俺の横をするりと抜けて、3人の中に交わっていった。
俺の発言を聞かれてたか…?
気まずい…が、ここは自然体で行こう…。
今日の出来事を語りながら食事をおえた。
「シルフ隊長、今日の見張り当番はいかがしましょうか」
「いえ、これだけ閉鎖された空間であれば大丈夫です。
全員朝まで眠りましょう」
「しかし、いくら出入り口が塞がっているとはいえ、危険では?」
俺の言葉にシルフ隊長が目配せすると、木の扉に近づき、また魔法の詠唱を始めた。
また聞いたこともない言語だ、南部、北部地方の言語を多少齧っているが、それのどれにも当てはまらない。

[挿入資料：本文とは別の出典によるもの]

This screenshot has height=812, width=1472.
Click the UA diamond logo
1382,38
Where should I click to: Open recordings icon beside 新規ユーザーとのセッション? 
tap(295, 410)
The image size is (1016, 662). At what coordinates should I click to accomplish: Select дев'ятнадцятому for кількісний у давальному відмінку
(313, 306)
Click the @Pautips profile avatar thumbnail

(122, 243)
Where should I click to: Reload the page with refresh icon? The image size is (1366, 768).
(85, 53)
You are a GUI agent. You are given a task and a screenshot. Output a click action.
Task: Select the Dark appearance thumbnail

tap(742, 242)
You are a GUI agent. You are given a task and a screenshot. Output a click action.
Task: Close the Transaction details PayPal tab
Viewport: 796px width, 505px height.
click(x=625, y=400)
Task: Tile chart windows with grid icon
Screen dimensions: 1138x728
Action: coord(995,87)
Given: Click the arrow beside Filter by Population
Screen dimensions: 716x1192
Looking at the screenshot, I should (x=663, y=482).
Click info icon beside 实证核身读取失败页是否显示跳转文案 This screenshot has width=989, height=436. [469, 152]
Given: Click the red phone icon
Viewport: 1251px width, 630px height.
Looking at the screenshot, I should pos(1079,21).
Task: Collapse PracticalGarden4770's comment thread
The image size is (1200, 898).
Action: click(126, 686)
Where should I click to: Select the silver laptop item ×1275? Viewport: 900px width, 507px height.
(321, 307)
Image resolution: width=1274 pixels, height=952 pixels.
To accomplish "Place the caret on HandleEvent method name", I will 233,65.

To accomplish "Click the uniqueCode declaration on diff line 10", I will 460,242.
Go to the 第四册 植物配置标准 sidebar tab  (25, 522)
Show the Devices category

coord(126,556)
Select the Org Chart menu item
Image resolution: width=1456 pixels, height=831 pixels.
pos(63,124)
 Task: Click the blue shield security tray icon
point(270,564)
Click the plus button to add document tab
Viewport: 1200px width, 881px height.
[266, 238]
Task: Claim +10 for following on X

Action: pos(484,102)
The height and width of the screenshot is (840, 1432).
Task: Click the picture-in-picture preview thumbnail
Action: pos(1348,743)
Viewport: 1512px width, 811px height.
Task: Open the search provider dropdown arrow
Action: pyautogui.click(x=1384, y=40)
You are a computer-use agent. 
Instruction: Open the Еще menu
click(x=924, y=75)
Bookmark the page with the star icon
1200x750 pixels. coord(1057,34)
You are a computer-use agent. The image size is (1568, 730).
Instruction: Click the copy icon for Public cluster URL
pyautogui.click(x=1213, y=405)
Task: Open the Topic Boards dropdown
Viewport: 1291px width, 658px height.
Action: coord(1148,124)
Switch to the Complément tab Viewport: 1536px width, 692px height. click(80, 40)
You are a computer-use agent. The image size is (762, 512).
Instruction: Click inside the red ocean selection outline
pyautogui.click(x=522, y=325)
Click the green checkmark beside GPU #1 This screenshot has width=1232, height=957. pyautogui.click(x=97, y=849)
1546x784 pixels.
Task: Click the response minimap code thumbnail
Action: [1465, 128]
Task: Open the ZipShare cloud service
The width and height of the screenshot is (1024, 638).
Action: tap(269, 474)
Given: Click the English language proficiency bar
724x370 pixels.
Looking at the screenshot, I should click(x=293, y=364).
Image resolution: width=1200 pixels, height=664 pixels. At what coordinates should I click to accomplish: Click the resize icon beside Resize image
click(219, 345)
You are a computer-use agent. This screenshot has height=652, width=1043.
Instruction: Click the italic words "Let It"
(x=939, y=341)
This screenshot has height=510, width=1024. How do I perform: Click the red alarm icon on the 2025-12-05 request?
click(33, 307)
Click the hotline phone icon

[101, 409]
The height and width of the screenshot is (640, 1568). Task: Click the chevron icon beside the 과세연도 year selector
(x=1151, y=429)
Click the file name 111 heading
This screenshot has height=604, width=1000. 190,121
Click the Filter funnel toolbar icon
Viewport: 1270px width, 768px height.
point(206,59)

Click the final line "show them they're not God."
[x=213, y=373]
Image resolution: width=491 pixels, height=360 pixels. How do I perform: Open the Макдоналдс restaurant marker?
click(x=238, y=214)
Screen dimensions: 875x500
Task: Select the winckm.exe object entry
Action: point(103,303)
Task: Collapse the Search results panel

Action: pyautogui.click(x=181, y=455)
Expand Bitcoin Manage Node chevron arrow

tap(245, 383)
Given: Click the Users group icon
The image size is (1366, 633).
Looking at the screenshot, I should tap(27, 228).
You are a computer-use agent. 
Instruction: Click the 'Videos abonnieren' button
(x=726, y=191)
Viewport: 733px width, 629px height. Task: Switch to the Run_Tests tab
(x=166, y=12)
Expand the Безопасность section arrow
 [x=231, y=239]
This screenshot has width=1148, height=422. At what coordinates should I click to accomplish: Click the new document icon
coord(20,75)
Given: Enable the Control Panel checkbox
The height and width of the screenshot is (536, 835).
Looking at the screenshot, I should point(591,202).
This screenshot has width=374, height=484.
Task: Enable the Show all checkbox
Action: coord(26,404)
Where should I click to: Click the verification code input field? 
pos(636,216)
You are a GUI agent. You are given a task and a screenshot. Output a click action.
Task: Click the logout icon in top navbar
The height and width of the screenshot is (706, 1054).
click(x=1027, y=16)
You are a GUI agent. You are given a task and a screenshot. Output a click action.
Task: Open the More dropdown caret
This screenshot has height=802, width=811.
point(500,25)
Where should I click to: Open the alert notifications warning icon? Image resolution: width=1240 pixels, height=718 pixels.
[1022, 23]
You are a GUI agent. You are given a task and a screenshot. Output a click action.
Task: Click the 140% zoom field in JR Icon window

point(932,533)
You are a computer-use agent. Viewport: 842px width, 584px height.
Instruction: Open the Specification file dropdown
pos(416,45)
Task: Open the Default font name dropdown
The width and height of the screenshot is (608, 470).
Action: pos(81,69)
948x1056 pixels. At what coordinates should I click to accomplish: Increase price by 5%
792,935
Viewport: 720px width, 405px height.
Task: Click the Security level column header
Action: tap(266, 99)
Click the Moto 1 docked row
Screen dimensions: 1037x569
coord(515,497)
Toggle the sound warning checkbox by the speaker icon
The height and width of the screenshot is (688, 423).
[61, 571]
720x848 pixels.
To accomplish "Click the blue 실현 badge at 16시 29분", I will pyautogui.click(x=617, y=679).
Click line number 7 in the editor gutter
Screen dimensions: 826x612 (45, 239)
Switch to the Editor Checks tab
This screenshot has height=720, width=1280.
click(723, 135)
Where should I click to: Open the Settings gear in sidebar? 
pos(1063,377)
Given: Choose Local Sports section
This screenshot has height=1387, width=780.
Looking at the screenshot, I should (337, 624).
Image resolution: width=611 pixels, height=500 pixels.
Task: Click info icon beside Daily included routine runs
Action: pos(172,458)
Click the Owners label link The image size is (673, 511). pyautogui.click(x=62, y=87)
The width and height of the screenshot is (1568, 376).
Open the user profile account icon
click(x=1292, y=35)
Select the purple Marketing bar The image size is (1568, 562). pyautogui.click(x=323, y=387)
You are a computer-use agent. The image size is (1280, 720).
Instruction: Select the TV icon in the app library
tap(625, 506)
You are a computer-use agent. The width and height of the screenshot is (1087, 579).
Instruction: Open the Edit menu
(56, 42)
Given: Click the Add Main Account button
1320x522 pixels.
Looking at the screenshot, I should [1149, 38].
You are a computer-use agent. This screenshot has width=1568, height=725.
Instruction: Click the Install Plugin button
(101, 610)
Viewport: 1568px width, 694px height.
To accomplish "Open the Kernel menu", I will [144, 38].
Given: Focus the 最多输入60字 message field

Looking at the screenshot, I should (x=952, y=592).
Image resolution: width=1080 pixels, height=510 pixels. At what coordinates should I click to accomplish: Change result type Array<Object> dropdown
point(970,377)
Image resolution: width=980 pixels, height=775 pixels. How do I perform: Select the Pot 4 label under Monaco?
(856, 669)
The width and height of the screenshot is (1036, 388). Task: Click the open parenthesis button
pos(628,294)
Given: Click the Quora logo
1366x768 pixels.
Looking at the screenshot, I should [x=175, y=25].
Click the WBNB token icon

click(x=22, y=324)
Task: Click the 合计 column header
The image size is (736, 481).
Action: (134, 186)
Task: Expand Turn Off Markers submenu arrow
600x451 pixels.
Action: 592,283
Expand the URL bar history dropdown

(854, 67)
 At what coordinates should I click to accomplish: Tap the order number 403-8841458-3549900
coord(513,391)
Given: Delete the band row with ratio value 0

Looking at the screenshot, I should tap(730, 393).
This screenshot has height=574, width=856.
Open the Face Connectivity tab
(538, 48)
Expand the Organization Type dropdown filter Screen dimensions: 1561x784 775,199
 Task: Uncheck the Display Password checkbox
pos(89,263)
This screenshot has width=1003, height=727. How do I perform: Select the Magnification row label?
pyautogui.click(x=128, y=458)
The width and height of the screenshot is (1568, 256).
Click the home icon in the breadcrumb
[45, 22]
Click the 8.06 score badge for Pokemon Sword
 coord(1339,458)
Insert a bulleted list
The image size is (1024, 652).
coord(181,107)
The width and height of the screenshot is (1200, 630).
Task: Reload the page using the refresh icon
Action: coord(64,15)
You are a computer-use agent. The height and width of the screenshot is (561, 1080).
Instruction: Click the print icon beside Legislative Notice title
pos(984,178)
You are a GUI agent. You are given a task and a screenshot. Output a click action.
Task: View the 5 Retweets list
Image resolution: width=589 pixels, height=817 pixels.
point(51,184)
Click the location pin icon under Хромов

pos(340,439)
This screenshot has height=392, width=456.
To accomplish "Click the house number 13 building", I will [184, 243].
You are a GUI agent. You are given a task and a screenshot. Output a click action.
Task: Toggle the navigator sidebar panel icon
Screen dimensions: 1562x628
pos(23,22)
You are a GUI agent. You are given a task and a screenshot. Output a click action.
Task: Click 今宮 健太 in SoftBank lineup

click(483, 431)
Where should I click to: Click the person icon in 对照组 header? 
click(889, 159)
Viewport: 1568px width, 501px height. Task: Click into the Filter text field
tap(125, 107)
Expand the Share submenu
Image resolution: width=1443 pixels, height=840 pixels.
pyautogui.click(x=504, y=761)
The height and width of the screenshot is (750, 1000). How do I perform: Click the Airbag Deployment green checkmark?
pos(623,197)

一瞬、緑がかった光が現れたが、特に見た目に変化はない。
「魔物よけの結界を張りました。
侵入を防ぐ効果はありませんが、無理にここを通ろうとすればわかります」
「僧侶の防御魔法壁のようなものでしょうか」
「似ていますが、聖魔法ではありません。
魔物の魔力と共鳴して崩壊するようにドアに私の魔力を張り巡らせました。
魔物側は外から私達を認識しづらくなり、仮に侵入しようとすれば私の張った魔力の崩壊で術者である私が気づきます」
「なるほど、大変興味深いです」
「そんなに難しくありませんから、次の訓練に組み込んでみましょうか」
夜中に用を足したい場合は二人一組で外に出るように取り決め。
それぞれ適当な位置にベッドロールを敷いて雑魚寝する。
暖炉のおかげで室内が温かいから中にくるまる必要もない。
うん? ヨハンが暖炉の前でなにか作業してるな。
「ヨハン、なにか問題でもあるのか?」
「悪い、僕はもう少し起きてる。
なるべく音はたてないようにするから寝てくれ」
「なるべく早く寝ろ、明日もあるからな」
「わかってるよ、おやすみ」
時々、石を叩くような音が聞こえたが、眠りを邪魔されるほどではない。
今日もいろいろあって、疲れた。
剣を右腕に抱いて、俺の意識は眠りへと落ちていった。